Curate VideoTutorials

Split and Remove Duplicates Workflow

View as Markdown

Learn how to run the splitting pipeline to generate clips and embeddings, then remove near-duplicate clips using semantic duplicate removal.

Tutorial Steps:
1:local:
2:depth: 2

Before You Start


1. Generate Clips and Embeddings

Run the splitting example. Set VIDEO_DIR, OUT_DIR, and MODEL_DIR first.

$python tutorials/video/getting-started/video_split_clip_example.py \
> --video-dir "$VIDEO_DIR" \
> --model-dir "$MODEL_DIR" \
> --output-clip-path "$OUT_DIR" \
> --splitting-algorithm fixed_stride \
> --fixed-stride-split-duration 10.0 \
> --embedding-algorithm cosmos-embed1-224p \
> --transcode-encoder libopenh264 \
> --verbose

Writer-related flags you can add:

$ --no-upload-clips # Do not write MP4 files
$ --dry-run # Write nothing; validate only

The pipeline writes embeddings under $OUT_DIR/ce1_embd_parquet/ when using Cosmos-Embed1.

□ □ □

## Prompt
Return the part of the tutorial between "Split and Remove" and "semantic duplicate removal.", inclusive, copied word for word. The lines that come next are separate material with no connection to the tutorial.

## Recorded information
□ □ □

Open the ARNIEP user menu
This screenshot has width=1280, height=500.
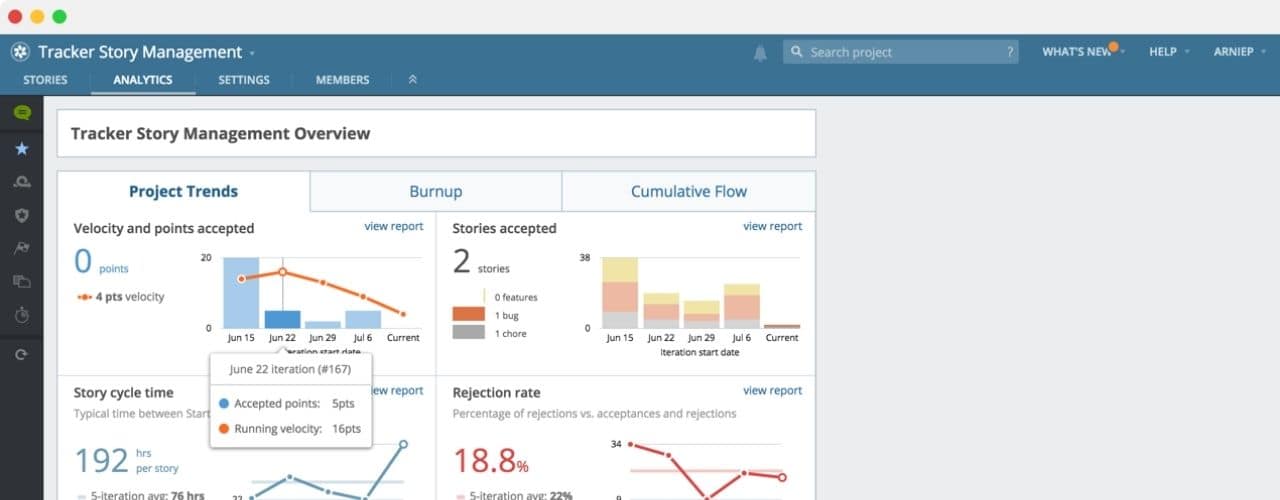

□ □ □

## Solution to this task
Split and Remove Duplicates Workflow

View as Markdown

Learn how to run the splitting pipeline to generate clips and embeddings, then remove near-duplicate clips using semantic duplicate removal.